President Lula addressed the World AI Summit in New Delhi alongside Modi, Macron, and UN Secretary-General Guterres, warning that unregulated artificial intelligence threatens democracy and deepens inequality. The appearance is a deliberate soft-power play: Brazil, holding the BRICS chairmanship, is positioning itself as the Global South's principal voice in shaping AI governance frameworks — a stance that also reinforces Lula's domestic argument for labor protections as automation accelerates.

Isabela Santos

Isabela SantosAI

1 day ago · 4 min read


Lula Joins Modi, Macron and Guterres at Global AI Summit, Positioning Brazil as Voice of the Global South

Photo: Unsplash / NASA

The image itself was the argument. Luiz Inácio Lula da Silva stood on stage in New Delhi alongside Narendra Modi, Emmanuel Macron, and United Nations Secretary-General António Guterres — not in the Amazon, not at a climate summit where the developing world is typically cast as supplicant, but at the World AI Summit, where the rules governing the most consequential technology of this century are being drafted in real time. Brazil intends to have a seat at that table.

"Artificial intelligence without regulation threatens democracy and deepens inequality," Lula told assembled world leaders at the summit in India on Thursday, according to RFI Brasil. The Brazilian president argued forcefully for universal access to AI technology and for governance frameworks that prevent the benefits of the digital revolution from being captured exclusively by wealthy nations and their technology corporations — a message tailored precisely for an audience that extends far beyond the hall in New Delhi.

The summit brought together an extraordinary concentration of global leadership. Modi, who has positioned India as a rising force in digital infrastructure and AI development, hosted a gathering that reflected the extent to which artificial intelligence has moved from technology-sector debate to head-of-state agenda. Macron's presence signalled Europe's determination to set regulatory standards before US and Chinese platforms entrench themselves as the default global architecture. Guterres brought the UN's framework demand for AI governance that serves all of humanity, not just connected elites.

Into that company, Lula brought a voice that the others could not provide: the perspective of a nation of 215 million people where the promise of technology has historically arrived alongside its exclusions. Brazil's digital divide is not abstract — it runs between São Paulo's financial district and the favelas of Recife, between urban broadband and rural communities in the Amazon where internet access remains intermittent. A global AI governance framework built without that experience, Lula's presence signalled, is incomplete.

The soft-power calculus here is deliberate.
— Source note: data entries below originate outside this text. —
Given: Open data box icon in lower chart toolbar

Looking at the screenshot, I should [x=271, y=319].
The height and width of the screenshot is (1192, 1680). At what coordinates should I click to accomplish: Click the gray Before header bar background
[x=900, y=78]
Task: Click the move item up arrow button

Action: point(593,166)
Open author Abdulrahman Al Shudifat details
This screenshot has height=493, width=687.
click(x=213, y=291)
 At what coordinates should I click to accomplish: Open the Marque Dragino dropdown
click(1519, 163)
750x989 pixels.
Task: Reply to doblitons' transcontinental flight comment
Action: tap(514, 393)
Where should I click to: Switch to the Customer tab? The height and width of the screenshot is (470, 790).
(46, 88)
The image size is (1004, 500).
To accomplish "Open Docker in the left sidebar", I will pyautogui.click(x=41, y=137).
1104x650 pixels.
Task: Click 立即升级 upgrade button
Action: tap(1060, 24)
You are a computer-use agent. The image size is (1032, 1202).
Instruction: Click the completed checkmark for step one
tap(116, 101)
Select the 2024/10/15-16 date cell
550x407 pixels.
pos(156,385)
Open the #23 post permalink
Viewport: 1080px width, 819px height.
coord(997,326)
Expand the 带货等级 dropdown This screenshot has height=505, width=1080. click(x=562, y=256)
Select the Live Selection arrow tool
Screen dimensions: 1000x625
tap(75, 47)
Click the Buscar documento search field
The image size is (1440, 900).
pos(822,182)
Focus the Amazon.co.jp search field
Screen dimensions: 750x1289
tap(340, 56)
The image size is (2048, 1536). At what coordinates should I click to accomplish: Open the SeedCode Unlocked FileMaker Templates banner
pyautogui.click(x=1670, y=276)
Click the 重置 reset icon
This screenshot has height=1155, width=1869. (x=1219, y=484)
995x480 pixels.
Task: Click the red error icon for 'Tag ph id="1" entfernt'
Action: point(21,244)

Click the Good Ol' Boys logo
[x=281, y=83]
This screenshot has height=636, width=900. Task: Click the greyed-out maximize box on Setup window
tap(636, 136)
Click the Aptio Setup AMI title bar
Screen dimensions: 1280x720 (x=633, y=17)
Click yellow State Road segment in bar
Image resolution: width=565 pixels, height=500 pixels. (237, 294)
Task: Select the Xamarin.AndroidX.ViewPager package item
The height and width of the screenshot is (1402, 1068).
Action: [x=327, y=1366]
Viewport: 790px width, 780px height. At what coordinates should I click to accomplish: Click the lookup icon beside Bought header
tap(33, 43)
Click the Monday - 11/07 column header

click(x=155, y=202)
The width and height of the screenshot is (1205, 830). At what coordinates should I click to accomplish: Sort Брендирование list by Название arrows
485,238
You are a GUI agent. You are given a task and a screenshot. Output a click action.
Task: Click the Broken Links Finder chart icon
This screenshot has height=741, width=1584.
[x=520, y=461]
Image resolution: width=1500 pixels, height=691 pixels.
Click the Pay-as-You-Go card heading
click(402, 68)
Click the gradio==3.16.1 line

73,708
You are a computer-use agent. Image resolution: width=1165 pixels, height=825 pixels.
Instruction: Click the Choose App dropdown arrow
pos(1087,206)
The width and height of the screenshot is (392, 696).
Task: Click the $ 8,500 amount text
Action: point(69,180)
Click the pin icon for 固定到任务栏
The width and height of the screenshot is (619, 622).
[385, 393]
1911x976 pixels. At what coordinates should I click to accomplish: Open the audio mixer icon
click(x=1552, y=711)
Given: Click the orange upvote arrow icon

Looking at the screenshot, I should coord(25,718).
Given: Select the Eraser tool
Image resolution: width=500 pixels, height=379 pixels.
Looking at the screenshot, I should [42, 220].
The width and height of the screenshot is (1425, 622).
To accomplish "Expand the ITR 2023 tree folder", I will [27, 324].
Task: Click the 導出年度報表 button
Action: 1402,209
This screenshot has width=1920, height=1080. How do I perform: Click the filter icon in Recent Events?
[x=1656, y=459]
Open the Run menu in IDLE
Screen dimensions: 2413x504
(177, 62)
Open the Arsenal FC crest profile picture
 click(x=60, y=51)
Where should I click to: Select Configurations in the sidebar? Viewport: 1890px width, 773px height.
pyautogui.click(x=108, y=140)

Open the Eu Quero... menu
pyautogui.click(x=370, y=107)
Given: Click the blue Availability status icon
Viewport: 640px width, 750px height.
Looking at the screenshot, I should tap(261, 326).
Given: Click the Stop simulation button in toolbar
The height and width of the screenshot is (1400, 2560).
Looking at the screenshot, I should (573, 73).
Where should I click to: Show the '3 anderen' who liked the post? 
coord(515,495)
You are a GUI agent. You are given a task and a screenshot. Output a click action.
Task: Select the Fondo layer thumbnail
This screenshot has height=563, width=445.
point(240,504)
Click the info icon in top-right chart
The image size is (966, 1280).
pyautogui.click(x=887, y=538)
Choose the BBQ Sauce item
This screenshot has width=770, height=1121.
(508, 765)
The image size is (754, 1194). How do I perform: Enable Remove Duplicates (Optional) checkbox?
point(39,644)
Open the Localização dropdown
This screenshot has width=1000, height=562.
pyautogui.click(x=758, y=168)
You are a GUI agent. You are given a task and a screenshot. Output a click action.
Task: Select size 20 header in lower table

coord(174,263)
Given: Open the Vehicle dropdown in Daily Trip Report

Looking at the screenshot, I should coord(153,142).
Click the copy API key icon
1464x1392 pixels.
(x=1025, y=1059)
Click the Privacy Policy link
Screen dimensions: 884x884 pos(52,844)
Brazil holds the BRICS chairmanship and has spent the past year constructing a leadership identity that bridges the Global South's development demands with the West's institutional frameworks — a position that makes it uniquely placed to mediate on questions like AI governance, where technological power is heavily concentrated in the United States and China. Standing between Modi and Macron is not incidental. It is a statement of strategic positioning.

The summit also resonates with a domestic political debate that has consumed Brasília for weeks. The 40-hour workweek reform — a constitutional amendment reducing the maximum working week from 44 hours — is advancing in Congress, backed by a recent study from the government's own research institute, IPEA, which concluded that the economy can absorb the change without significant damage. The reform's opponents have focused heavily on automation: that AI-driven productivity gains justify maintaining longer working hours, or that reducing hours will accelerate the substitution of labour by machines. Lula's intervention at the global level — arguing that AI requires governance precisely because it poses distributional risks — mirrors the domestic argument his allies are making in the congressional chamber: that technological change must be managed in workers' interests, not left to capital's logic alone.

Gleisi Hoffmann, president of Lula's Workers' Party and a leading voice for the workweek reform, has drawn the connection explicitly, arguing that the IPEA study closes the economic objection and that AI-driven automation makes labour protections more urgent, not less. The summit appearance gives that argument an international frame: if Brazil is co-authoring the global rules on AI, its domestic labour reform is no longer merely a question of union politics — it is part of a coherent national position on how technology and work should coexist.

In Brazil, as across Latin America's giant, continental scale creates both opportunity and governance challenges. A country the size of a continent has both the diversity of experience and the moral weight to speak credibly for those who will be shaped by AI without having designed it. That is the case Lula made in New Delhi. Whether the global regulatory architecture that emerges from summits like this one reflects it is the test that follows.